I play Doomsday on my LAN with my stepdad, and it's alot of fun. We wanted to play it with my step-uncle as well, but after almost four hours of technical troubleshooting, we gave up. I've tried everything listed in this thread, and none of it works. We were about to give up on playing HoI on the internet, when I had an idea:
Run a network traffic logger on my computer as I host a perfectly bug-free LAN game.
We fired up a quick LAN server, let 10 days run by so we knew it would work fine, and then I did a manual scan of the traffic. This is what I found:
On our LAN, only three ports were used: UDP 47624, TCP 2300, and UDP 2350. Since we didn't try chatting, it's entirely possible that for in-game chat to work, another port is used. But, for hosting a LAN game, these were the only three ports used. I would ASSUME that in Direct-IP games over the internet, more are used, and in Valkyrienet, even more ports are used. But, forward these three ports, and it should work.
The thing is, and this is very very strange, is that, apparently these ports have to be forwarded on EVERY COMPUTER PLAYING THE GAME. In a normal TCP connection, your computer sends a packet to a port on another computer (for example, TCP 2300). But, your computer also needs to specify a port to receive the reply to that connection. This port is usually chosen at random (in my network traffic scan, it was something like TCP 41902). The thing is, the router/firewall will AUTOMATICALLY let this traffic through because it is a reply that you are expecting. This is why, in most normal games, you only need to forward ports on the server.
In the network scan, what I noticed, however, is that, in addition to a TCP connection from my stepdad's computer on TCP 41902 to my computer hosting a game on TCP 2300, is that my computer, hosting a game, initiated a connection to my STEPDAD's computer on TCP 2300, with randomly(?) chosen port 4672 as the source. This basically means that the client and the host are having two simultaneous conversations at once; but we are all only allowing them to have one (when you port-forward TCP 2300 on the host's router). Also note that, since the host started the second TCP connection, it expects traffic back on TCP 4672 and therefore you do not need to allow for that.

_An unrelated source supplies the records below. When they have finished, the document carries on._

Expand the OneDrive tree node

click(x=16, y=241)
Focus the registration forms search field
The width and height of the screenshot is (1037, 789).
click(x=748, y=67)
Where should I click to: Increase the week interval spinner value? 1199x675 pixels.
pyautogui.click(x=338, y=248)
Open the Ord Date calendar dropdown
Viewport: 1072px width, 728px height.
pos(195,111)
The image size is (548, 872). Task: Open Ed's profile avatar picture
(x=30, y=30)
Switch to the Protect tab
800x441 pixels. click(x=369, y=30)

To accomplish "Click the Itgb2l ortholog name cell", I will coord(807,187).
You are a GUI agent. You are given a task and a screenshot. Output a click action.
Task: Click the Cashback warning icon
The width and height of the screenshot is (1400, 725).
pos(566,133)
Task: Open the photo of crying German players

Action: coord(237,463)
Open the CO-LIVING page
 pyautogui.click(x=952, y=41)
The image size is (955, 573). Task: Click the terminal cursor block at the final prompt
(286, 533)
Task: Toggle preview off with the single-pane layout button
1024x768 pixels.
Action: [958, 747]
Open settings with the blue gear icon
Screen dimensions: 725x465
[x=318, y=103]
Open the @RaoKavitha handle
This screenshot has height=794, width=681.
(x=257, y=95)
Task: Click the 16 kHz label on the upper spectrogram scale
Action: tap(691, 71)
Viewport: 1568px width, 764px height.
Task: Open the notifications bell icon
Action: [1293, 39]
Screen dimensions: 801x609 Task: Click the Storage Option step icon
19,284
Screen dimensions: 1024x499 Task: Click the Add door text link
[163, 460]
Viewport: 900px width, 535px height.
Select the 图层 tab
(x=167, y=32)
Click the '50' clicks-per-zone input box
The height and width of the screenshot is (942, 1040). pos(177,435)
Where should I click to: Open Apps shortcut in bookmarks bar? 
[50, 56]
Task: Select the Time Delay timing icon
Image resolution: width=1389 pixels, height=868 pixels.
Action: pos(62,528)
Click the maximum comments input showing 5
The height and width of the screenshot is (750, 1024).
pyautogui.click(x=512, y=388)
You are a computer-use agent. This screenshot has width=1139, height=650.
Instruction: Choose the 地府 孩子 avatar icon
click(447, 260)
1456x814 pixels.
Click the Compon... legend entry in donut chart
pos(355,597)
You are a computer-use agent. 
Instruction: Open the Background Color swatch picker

This solution seems VERY strange to me, but then again, I have always had problems playing DirectPlay games on the internet through NAT, and DirectPlay was originally developed before NAT routers were widespread. Finally, it does seem to explain all the issues that I've seen with this game.
The fact that some people are having success with forwarding ports only on the host's router: many routers and router-firewalls work different ways, and often the ways are cryptic and counter-intuitive (my stepdad once spend a month trying to figure out why he couldn't host a server of a different game, eventually finding out that his router's "gaming mode" was in fact the PROBLEM. He actuall yhad to buy a different router to make the server accessable). Some routers may simply look at the second TCP connection from the host and say "hey, I'm expecting traffic back from this guy" without actually looking at the PORT from which it is originating. Other routers, such as mine, would say "yeah, I'm expecting stuff from this guy, but, not on this port. DROPPED".
Anyway, I do want to finish this port by saying that we have not ACTUALLY tested this solution yet. However, within a week or so we'll find out if it works, and I will come back and post my results.